The Comforting One by: Alexandra Williams, Silver Gelatin Print, 2019

Charlotte

In the mornings, we all shuffled to the rec room like zombies. Seven a.m. seemed just too early.

We sat in silence for a long while, still trapped in a morning haze. A handful of us were taking sleeping medication. I didn’t blame those who did. It was a hard place to fall asleep. Our wing of the hospital was right next to the intensive care adults, and the previous night, a man had to be put in solitary confinement for violence. He’d thrown a punch at the nurse, after repeating he was supposed to pick his daughter up from school that afternoon. All night his fists pounded against the metal door, and he screamed for hours to be let out. Even with my pillow over my ears, I could feel the vibrations. I was in the non-violent adolescent wing, at the ripe age of sixteen.

Across the table we were sitting at, Zoe looked at me with puffy bags under her eyes.

“I have a daughter.” She said.

It was so strange and out of place, but then again everything was here.

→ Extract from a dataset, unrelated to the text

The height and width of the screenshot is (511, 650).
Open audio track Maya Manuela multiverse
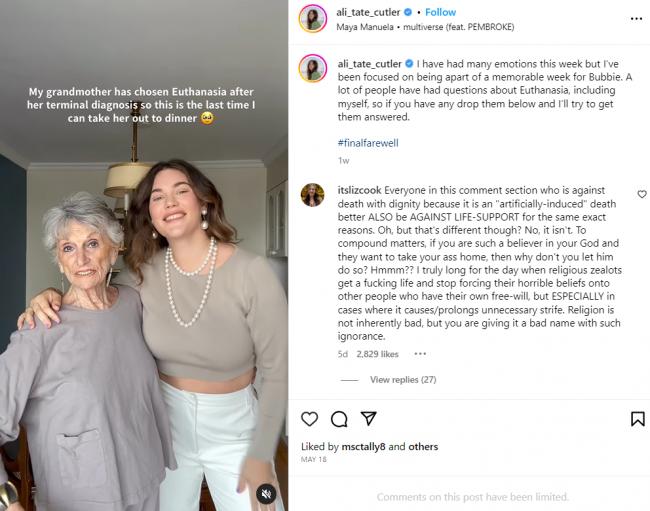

Quickly, I remembered the t-shirt she had worn the day before in the gym which looked stretched out around the stomach area as if she had been pregnant. But Zoe was seventeen, I assumed the shirt once belonged to someone else.

The information was given so randomly, but I understood. She was trying to tell me why she was here. The situation with her daughter and, I would later learn, Zoes relationship with the father are what pushed her over the edge.

“What’s her name?” I asked.

She shifted her eyes to the ceiling, quickly catching tears that sprung from nowhere with her palm, and slightly lifted the corners of her mouth. “Charlotte.”